[Records from a dataset]
· · · · ·
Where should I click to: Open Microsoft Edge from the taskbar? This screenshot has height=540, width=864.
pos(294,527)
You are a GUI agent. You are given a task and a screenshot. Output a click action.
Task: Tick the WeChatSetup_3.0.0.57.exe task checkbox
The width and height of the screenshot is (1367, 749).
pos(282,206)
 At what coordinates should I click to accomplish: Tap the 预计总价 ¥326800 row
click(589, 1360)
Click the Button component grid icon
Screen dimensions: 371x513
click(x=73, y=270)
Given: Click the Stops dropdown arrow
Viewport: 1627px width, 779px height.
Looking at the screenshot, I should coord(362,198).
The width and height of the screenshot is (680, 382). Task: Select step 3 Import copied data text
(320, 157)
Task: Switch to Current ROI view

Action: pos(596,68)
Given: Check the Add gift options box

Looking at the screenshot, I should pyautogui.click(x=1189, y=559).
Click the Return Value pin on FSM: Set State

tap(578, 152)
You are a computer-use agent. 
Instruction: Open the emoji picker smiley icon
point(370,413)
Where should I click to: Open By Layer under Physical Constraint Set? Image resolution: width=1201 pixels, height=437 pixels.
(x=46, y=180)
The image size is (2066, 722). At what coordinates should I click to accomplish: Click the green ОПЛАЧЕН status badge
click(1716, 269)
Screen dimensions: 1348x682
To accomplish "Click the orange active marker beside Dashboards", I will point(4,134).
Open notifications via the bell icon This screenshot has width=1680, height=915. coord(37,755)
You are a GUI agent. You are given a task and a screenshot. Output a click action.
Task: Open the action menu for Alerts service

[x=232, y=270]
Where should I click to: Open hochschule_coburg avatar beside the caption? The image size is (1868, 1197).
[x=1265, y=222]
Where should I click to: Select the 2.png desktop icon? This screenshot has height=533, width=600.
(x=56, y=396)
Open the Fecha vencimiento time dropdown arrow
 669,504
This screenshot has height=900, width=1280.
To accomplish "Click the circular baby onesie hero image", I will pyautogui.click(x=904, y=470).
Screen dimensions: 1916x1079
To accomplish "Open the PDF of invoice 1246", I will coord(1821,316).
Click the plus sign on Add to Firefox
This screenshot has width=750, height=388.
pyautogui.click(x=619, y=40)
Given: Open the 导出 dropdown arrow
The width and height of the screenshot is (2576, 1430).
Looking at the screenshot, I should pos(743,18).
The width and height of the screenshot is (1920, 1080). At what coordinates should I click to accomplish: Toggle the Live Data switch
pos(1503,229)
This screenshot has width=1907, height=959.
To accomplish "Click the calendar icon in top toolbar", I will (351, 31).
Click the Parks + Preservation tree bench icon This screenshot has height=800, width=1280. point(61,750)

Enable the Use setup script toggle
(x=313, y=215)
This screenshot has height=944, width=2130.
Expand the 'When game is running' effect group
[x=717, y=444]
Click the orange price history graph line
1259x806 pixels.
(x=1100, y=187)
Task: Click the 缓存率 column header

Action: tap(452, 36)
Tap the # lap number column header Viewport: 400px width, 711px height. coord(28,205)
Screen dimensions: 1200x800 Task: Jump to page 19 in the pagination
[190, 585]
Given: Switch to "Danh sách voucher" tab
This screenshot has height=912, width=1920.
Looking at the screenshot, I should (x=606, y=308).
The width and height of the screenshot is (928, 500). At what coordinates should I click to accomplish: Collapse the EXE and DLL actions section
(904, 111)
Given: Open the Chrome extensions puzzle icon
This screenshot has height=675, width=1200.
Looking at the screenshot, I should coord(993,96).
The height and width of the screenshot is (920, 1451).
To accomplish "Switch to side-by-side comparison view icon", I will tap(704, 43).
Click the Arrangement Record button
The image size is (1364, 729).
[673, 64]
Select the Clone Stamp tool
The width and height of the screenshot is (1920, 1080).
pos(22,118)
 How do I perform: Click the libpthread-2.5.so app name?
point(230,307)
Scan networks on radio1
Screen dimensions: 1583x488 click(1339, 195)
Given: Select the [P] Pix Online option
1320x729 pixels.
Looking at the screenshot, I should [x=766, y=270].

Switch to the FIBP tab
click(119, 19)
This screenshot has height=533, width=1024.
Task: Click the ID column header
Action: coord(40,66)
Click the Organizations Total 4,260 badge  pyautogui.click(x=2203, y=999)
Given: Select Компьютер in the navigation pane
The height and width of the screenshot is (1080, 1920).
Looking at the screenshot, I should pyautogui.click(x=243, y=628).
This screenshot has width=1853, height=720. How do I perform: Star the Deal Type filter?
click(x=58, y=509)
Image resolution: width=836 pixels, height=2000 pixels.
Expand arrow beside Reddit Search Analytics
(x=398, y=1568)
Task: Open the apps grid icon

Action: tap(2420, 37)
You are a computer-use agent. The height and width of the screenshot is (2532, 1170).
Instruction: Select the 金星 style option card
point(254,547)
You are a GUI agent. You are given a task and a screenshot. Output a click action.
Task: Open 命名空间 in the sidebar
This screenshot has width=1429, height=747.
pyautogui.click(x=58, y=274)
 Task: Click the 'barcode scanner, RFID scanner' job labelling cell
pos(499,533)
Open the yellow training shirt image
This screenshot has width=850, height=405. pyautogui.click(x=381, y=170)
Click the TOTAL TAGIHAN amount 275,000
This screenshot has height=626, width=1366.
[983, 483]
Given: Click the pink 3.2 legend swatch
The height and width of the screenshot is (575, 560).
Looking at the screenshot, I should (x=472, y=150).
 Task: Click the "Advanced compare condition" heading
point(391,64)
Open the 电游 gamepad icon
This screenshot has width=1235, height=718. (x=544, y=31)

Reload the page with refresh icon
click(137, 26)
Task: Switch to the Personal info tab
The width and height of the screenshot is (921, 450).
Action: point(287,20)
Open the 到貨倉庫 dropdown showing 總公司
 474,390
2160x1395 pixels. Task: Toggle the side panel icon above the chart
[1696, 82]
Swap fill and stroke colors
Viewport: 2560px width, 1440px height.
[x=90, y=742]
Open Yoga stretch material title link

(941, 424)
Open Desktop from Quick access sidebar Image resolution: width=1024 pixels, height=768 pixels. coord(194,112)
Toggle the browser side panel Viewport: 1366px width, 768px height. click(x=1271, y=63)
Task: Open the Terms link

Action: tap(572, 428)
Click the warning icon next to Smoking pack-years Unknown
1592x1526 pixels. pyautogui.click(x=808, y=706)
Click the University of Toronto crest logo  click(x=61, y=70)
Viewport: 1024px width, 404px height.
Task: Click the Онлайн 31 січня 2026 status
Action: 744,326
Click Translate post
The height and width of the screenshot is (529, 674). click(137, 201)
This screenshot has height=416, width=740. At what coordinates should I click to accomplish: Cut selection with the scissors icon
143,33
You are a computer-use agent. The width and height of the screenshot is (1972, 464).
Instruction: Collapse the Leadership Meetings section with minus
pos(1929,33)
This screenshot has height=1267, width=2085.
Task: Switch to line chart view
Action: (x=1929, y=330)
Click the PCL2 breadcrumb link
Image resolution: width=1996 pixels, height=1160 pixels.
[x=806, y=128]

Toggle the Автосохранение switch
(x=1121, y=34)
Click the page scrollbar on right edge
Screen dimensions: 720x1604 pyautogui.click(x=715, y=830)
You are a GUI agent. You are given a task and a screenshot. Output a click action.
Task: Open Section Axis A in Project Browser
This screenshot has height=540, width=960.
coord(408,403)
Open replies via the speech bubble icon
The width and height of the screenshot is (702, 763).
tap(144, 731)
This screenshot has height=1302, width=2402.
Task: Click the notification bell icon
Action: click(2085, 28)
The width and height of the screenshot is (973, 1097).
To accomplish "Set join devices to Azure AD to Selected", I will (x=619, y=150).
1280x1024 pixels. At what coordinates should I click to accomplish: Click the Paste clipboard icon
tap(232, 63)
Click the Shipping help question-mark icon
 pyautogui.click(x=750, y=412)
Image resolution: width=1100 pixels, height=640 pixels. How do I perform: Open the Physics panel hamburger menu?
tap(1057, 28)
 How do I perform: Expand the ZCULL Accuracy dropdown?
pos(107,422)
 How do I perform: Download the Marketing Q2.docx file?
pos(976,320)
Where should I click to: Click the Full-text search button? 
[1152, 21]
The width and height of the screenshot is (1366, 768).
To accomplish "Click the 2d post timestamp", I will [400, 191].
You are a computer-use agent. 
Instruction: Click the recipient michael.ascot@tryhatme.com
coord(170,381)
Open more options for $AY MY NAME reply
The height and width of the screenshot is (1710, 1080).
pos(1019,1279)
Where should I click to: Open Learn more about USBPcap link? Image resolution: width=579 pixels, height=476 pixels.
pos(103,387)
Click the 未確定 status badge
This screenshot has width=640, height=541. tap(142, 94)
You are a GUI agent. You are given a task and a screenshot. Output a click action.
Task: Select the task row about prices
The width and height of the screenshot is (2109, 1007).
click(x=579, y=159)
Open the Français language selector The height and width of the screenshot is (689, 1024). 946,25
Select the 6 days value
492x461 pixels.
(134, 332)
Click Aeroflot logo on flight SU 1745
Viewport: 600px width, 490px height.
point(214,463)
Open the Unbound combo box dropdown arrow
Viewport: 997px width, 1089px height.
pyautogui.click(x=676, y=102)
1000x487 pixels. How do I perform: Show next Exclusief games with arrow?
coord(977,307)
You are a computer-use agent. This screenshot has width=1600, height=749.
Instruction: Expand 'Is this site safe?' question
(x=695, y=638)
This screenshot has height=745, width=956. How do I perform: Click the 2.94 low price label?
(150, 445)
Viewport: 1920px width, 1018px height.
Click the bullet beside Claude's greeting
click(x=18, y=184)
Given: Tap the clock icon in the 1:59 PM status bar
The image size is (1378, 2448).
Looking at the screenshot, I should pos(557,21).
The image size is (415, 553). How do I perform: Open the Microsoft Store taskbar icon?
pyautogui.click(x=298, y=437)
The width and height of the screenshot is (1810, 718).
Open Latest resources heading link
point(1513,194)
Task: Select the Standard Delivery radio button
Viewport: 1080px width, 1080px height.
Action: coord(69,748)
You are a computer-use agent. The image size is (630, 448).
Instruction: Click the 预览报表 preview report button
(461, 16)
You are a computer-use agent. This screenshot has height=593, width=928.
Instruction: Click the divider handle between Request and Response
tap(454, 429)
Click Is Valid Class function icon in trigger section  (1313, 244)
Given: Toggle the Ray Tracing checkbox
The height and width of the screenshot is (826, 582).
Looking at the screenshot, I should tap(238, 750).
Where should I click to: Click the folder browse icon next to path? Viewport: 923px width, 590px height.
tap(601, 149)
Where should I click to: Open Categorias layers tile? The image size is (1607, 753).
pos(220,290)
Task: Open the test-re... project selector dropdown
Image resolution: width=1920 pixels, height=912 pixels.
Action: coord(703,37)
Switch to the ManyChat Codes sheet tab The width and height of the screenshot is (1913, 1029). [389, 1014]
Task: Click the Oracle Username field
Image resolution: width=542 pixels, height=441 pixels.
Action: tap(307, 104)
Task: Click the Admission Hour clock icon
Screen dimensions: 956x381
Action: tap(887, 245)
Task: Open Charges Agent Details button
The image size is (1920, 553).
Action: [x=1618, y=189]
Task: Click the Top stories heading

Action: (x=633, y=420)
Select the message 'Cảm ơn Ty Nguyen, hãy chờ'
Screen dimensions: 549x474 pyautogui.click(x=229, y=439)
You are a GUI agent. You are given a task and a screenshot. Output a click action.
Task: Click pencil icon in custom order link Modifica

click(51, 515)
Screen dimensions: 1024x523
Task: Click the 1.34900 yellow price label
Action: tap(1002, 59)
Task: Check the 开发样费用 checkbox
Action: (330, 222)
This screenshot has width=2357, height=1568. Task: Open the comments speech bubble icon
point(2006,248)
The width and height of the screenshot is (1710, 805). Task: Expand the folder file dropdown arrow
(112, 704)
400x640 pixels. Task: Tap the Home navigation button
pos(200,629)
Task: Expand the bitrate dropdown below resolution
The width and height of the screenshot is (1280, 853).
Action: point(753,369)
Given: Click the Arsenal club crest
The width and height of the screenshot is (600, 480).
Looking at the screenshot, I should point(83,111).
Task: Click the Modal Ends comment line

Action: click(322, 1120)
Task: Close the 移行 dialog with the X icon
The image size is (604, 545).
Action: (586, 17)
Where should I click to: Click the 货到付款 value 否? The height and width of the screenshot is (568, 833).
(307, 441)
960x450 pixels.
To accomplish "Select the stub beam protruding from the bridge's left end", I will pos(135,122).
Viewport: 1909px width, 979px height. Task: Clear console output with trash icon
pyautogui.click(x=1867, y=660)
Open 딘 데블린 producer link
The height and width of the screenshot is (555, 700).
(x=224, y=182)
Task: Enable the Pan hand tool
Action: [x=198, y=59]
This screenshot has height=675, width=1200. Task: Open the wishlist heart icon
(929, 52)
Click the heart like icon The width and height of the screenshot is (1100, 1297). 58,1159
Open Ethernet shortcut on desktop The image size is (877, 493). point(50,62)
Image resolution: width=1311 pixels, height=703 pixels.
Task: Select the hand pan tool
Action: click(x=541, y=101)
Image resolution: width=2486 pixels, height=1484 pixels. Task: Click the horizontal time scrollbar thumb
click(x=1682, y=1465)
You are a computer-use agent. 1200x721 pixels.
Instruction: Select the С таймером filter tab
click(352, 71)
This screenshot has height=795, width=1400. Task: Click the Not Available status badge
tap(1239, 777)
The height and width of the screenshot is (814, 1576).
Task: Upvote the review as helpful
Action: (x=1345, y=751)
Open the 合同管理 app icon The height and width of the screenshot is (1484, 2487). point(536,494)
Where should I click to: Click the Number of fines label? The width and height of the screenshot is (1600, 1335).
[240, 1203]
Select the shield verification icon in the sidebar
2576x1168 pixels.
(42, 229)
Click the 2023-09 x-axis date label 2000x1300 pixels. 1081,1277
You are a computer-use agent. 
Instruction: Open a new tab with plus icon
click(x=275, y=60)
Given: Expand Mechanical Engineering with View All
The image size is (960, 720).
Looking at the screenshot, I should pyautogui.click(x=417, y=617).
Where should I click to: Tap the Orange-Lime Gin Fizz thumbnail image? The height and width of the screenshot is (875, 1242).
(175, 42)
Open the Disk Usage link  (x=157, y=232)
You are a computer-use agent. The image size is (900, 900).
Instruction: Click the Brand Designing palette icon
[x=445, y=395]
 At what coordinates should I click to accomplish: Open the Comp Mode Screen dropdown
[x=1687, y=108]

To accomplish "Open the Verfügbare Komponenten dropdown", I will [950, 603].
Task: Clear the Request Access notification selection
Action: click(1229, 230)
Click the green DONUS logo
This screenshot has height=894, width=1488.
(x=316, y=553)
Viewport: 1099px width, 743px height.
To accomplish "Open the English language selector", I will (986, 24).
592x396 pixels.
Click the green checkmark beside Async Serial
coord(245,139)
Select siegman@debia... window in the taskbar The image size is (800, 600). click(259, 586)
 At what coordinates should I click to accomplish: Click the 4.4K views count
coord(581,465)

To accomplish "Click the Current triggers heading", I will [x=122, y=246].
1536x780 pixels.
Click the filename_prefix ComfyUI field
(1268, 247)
· · · · ·
» **EXERCISE**
Rewrite the items as a numbered list, starting at the very first line and stopping after the line that contains "should pyautogui.click(x=1189, y=559).". Leave out any blank lines.

» **TASK OUTPUT**
1. Where should I click to: Open Microsoft Edge from the taskbar? This screenshot has height=540, width=864.
2. pos(294,527)
3. You are a GUI agent. You are given a task and a screenshot. Output a click action.
4. Task: Tick the WeChatSetup_3.0.0.57.exe task checkbox
5. The width and height of the screenshot is (1367, 749).
6. pos(282,206)
7.  At what coordinates should I click to accomplish: Tap the 预计总价 ¥326800 row
8. click(589, 1360)
9. Click the Button component grid icon
10. Screen dimensions: 371x513
11. click(x=73, y=270)
12. Given: Click the Stops dropdown arrow
13. Viewport: 1627px width, 779px height.
14. Looking at the screenshot, I should coord(362,198).
15. The width and height of the screenshot is (680, 382). Task: Select step 3 Import copied data text
16. (320, 157)
17. Task: Switch to Current ROI view
18. Action: pos(596,68)
19. Given: Check the Add gift options box
20. Looking at the screenshot, I should pyautogui.click(x=1189, y=559).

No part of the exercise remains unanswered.